É difícil imaginar a vida sem smartphones. Mas, embora estes dispositivos tenham se tornado quase uma extensão do corpo humano, seu uso excessivo vem afetando a saúde física das pessoas. As queixas de dores nos polegares ou punhos aumentaram nos últimos anos nos consultórios de ortopedia e, segundo especialistas, são causadas pelo uso excessivo e incorreto do celular.
Os smartphones estão tão incorporados ao nosso dia a dia que ultrapassam o número de habitantes: são 249 milhões de unidades em uso no Brasil, ou 1,2 por pessoa, segundo a 34ª edição da Pesquisa de Uso de TI, pesquisa anual realizada pela Fundação Getúlio Vargas (FGV). Para se ter uma ideia, o país tem 203 milhões de habitantes, segundo o Censo 2022, o mais recente realizado pelo Instituto Brasileiro de Geografia e Estatística (IBGE).
A cena é típica: a pessoa segura o smartphone e usa um ou ambos os polegares para digitar, numa velocidade que não está preparada para acompanhar, e fazendo movimentos muito curtos de um lado para o outro. O resultado disso é uma dor inofensiva no início, mas que pode evoluir para sobrecarga muscular, tendinite e até rizartrose – um tipo de osteoartrite que afeta a articulação da base do polegar, podendo causar dor, desgaste, rigidez e limitações de movimento.
“O polegar não nasceu para fazer muitos movimentos por segundo. E os jovens fazem milhares de movimentos durante horas para digitar no celular usando os dois polegares. Quando usam o polegar é ainda pior, porque sobrecarregam uma das mãos”, alerta o cirurgião Antônio Carlos da Costa, presidente da Sociedade Brasileira de Cirurgia da Mão e professor da Faculdade de Ciências Médicas da Santa Casa de São Paulo.
A dor nos polegares e punhos ocorre justamente pelo uso incorreto do aparelho. Segundo especialistas ouvidos pela Agência Einstein, isso acontece tanto pela forma como você o segura quanto pela quantidade de horas digitando.
Outro fator que interfere é o tamanho dos smartphones – com o avanço tecnológico e conexões de internet de maior qualidade, as telas ficaram maiores. Isso pode até ser mais confortável para assistir vídeos, por exemplo, mas quando se trata do impacto nas mãos, o resultado é o oposto: o aparelho ficou maior, mais pesado e muito mais difícil de segurar com apenas uma mão.

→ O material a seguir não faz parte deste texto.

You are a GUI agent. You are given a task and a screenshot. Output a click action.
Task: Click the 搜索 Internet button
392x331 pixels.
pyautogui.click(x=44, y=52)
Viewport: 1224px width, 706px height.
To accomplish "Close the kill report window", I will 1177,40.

“Quase ninguém digita com o dedo indicador ou com o aparelho apoiado sobre uma mesa. Notamos um aumento considerável nas queixas de dores nas mãos, mas com padrões diferentes, muitas vezes ligados à idade do paciente. Vemos picos na população mais jovem, que usa o aparelho o dia todo para jogos, entretenimento, troca de mensagens, mas também em adultos que dependem do aparelho para trabalhar, como vendedores, e na população mais velha, que aprendeu a usar o celular e entrou na onda das redes sociais”, observa o ortopedista e cirurgião de mão Henrique Bufáiçal, do Serviço de Ortopedia do Hospital Israelita Albert Einstein, em Goiânia. “Temos notado um aumento de casos de rizartose [causada pelo desgaste da articulação da mão] em populações cada vez mais jovens.”

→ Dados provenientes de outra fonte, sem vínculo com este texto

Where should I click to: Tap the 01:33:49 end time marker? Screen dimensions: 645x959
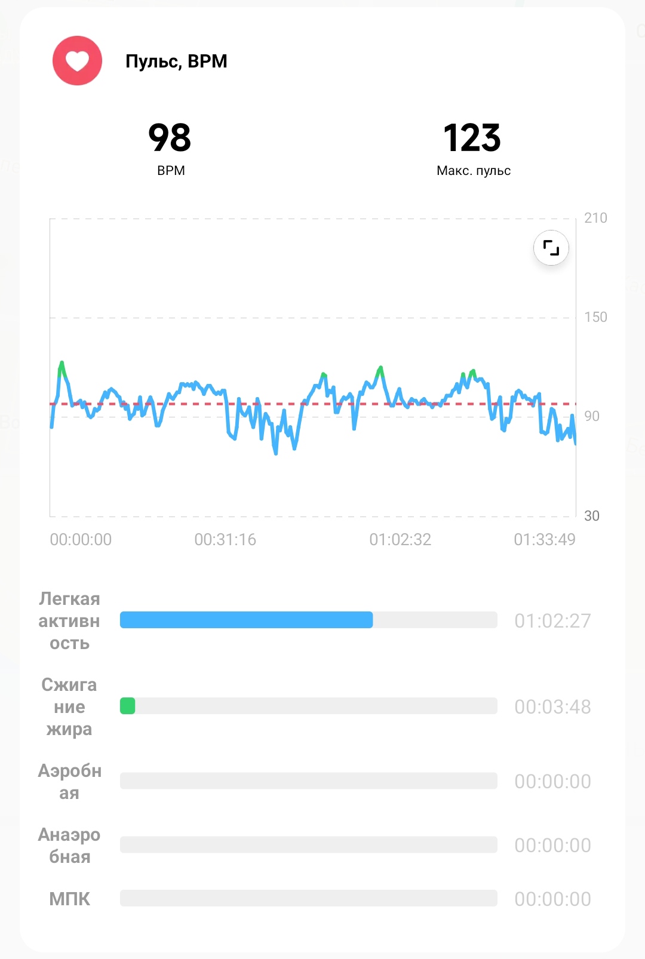[x=545, y=540]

A importância do dedão do pé
O polegar é o principal dedo das mãos – sem ele, esses membros perdem praticamente 50% de sua função. Dependendo da atividade laboral da pessoa, se ela perder o polegar, também perde 100% da função da mão. Foi graças aos polegares oponíveis, de fato, que o Homo sapiens, a espécie humana, evoluiu para ser capaz de realizar o movimento fino de pinça (em que o polegar toca os outros quatro dedos) e, assim, manusear diversas ferramentas com precisão.
O problema é que a articulação da base do dedão é mais instável em relação aos demais dedos da mão, e tem maior tendência a se desgastar e se desencaixar com mais facilidade. Justamente por isso, essa articulação não está preparada para realizar tantos movimentos curtos por segundo, como acontece na digitação rápida. “Se o paciente colocar muita carga nessa articulação, isso sobrecarrega a função e isso vai causar dor mais tarde. As pessoas conversam o dia todo usando o aplicativo de mensagens do celular e já existem estudos falando sobre “Whatsappite” [como uma tendinite causada pelo uso de WhatsApp]”, destaca o ortopedista.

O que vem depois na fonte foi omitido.